• _SUPPLIED RECORDS_:

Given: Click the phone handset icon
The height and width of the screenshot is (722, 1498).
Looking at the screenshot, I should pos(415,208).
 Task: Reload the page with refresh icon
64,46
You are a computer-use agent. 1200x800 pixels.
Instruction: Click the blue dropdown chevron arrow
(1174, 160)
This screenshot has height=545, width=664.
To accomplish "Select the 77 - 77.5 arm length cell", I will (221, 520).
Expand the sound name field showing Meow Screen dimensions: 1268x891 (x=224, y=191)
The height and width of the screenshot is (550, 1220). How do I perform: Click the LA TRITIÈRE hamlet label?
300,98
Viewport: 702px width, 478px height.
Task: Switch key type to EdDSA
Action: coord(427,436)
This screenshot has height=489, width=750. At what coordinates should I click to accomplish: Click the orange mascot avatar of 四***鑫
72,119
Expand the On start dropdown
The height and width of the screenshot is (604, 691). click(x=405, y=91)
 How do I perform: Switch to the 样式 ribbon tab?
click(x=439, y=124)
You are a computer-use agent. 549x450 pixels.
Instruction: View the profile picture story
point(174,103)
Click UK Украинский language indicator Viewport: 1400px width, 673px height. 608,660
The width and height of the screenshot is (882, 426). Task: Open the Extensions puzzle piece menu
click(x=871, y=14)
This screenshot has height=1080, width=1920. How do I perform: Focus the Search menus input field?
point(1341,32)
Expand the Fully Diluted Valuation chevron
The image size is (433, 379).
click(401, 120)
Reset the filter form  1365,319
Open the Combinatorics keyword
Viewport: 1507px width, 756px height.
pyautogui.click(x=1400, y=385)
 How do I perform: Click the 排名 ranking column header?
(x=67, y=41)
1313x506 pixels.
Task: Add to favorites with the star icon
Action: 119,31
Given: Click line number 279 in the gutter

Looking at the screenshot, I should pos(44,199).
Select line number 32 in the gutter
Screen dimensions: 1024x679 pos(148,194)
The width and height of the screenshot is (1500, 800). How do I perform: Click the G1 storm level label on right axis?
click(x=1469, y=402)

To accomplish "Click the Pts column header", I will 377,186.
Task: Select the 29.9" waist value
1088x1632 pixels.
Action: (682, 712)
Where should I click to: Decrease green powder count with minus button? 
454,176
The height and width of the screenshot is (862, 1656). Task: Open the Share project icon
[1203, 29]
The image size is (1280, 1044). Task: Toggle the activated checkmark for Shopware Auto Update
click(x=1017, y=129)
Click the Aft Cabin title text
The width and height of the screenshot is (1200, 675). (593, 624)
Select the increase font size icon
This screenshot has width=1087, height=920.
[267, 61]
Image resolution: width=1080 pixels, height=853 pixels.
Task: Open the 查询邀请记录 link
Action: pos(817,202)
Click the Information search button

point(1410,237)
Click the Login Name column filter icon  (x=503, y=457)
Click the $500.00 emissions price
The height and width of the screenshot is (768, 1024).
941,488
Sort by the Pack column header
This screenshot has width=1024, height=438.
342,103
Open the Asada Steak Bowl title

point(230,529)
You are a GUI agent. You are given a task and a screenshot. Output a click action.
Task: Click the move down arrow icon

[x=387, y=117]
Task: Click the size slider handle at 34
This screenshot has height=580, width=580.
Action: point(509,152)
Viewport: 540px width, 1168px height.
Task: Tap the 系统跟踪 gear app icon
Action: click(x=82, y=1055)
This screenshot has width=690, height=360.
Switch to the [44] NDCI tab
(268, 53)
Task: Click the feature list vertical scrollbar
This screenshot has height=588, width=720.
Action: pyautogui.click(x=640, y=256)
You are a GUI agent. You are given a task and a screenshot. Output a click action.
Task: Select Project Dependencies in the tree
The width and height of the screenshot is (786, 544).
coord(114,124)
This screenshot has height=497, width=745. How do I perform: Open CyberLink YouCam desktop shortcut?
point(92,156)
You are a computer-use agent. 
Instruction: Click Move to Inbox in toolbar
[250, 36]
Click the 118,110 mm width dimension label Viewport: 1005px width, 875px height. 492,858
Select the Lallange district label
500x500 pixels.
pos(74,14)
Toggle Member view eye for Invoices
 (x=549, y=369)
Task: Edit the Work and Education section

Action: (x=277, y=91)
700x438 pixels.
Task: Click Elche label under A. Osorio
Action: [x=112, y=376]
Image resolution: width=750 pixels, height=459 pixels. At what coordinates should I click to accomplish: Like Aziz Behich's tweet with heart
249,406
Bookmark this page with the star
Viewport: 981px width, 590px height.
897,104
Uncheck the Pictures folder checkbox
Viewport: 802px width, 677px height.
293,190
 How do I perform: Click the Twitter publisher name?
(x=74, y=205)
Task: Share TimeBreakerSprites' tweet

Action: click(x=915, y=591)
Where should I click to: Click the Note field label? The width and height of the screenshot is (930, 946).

• _WORK INSTRUCTION_:
Restate each record exactly as written.

• _WRITTEN ANSWER_:
Given: Click the phone handset icon
The height and width of the screenshot is (722, 1498).
Looking at the screenshot, I should pos(415,208).
 Task: Reload the page with refresh icon
64,46
You are a computer-use agent. 1200x800 pixels.
Instruction: Click the blue dropdown chevron arrow
(1174, 160)
This screenshot has height=545, width=664.
To accomplish "Select the 77 - 77.5 arm length cell", I will (221, 520).
Expand the sound name field showing Meow Screen dimensions: 1268x891 (x=224, y=191)
The height and width of the screenshot is (550, 1220). How do I perform: Click the LA TRITIÈRE hamlet label?
300,98
Viewport: 702px width, 478px height.
Task: Switch key type to EdDSA
Action: coord(427,436)
This screenshot has height=489, width=750. At what coordinates should I click to accomplish: Click the orange mascot avatar of 四***鑫
72,119
Expand the On start dropdown
The height and width of the screenshot is (604, 691). click(x=405, y=91)
 How do I perform: Switch to the 样式 ribbon tab?
click(x=439, y=124)
You are a computer-use agent. 549x450 pixels.
Instruction: View the profile picture story
point(174,103)
Click UK Украинский language indicator Viewport: 1400px width, 673px height. 608,660
The width and height of the screenshot is (882, 426). Task: Open the Extensions puzzle piece menu
click(x=871, y=14)
This screenshot has height=1080, width=1920. How do I perform: Focus the Search menus input field?
point(1341,32)
Expand the Fully Diluted Valuation chevron
The image size is (433, 379).
click(401, 120)
Reset the filter form  1365,319
Open the Combinatorics keyword
Viewport: 1507px width, 756px height.
pyautogui.click(x=1400, y=385)
 How do I perform: Click the 排名 ranking column header?
(x=67, y=41)
1313x506 pixels.
Task: Add to favorites with the star icon
Action: 119,31
Given: Click line number 279 in the gutter

Looking at the screenshot, I should pos(44,199).
Select line number 32 in the gutter
Screen dimensions: 1024x679 pos(148,194)
The width and height of the screenshot is (1500, 800). How do I perform: Click the G1 storm level label on right axis?
click(x=1469, y=402)

To accomplish "Click the Pts column header", I will 377,186.
Task: Select the 29.9" waist value
1088x1632 pixels.
Action: (682, 712)
Where should I click to: Decrease green powder count with minus button? 
454,176
The height and width of the screenshot is (862, 1656). Task: Open the Share project icon
[1203, 29]
The image size is (1280, 1044). Task: Toggle the activated checkmark for Shopware Auto Update
click(x=1017, y=129)
Click the Aft Cabin title text
The width and height of the screenshot is (1200, 675). (593, 624)
Select the increase font size icon
This screenshot has width=1087, height=920.
[267, 61]
Image resolution: width=1080 pixels, height=853 pixels.
Task: Open the 查询邀请记录 link
Action: pos(817,202)
Click the Information search button

point(1410,237)
Click the Login Name column filter icon  (x=503, y=457)
Click the $500.00 emissions price
The height and width of the screenshot is (768, 1024).
941,488
Sort by the Pack column header
This screenshot has width=1024, height=438.
342,103
Open the Asada Steak Bowl title

point(230,529)
You are a GUI agent. You are given a task and a screenshot. Output a click action.
Task: Click the move down arrow icon

[x=387, y=117]
Task: Click the size slider handle at 34
This screenshot has height=580, width=580.
Action: point(509,152)
Viewport: 540px width, 1168px height.
Task: Tap the 系统跟踪 gear app icon
Action: click(x=82, y=1055)
This screenshot has width=690, height=360.
Switch to the [44] NDCI tab
(268, 53)
Task: Click the feature list vertical scrollbar
This screenshot has height=588, width=720.
Action: pyautogui.click(x=640, y=256)
You are a GUI agent. You are given a task and a screenshot. Output a click action.
Task: Select Project Dependencies in the tree
The width and height of the screenshot is (786, 544).
coord(114,124)
This screenshot has height=497, width=745. How do I perform: Open CyberLink YouCam desktop shortcut?
point(92,156)
You are a computer-use agent. 
Instruction: Click Move to Inbox in toolbar
[250, 36]
Click the 118,110 mm width dimension label Viewport: 1005px width, 875px height. 492,858
Select the Lallange district label
500x500 pixels.
pos(74,14)
Toggle Member view eye for Invoices
 (x=549, y=369)
Task: Edit the Work and Education section

Action: (x=277, y=91)
700x438 pixels.
Task: Click Elche label under A. Osorio
Action: [x=112, y=376]
Image resolution: width=750 pixels, height=459 pixels. At what coordinates should I click to accomplish: Like Aziz Behich's tweet with heart
249,406
Bookmark this page with the star
Viewport: 981px width, 590px height.
897,104
Uncheck the Pictures folder checkbox
Viewport: 802px width, 677px height.
293,190
 How do I perform: Click the Twitter publisher name?
(x=74, y=205)
Task: Share TimeBreakerSprites' tweet

Action: click(x=915, y=591)
Where should I click to: Click the Note field label? The width and height of the screenshot is (930, 946).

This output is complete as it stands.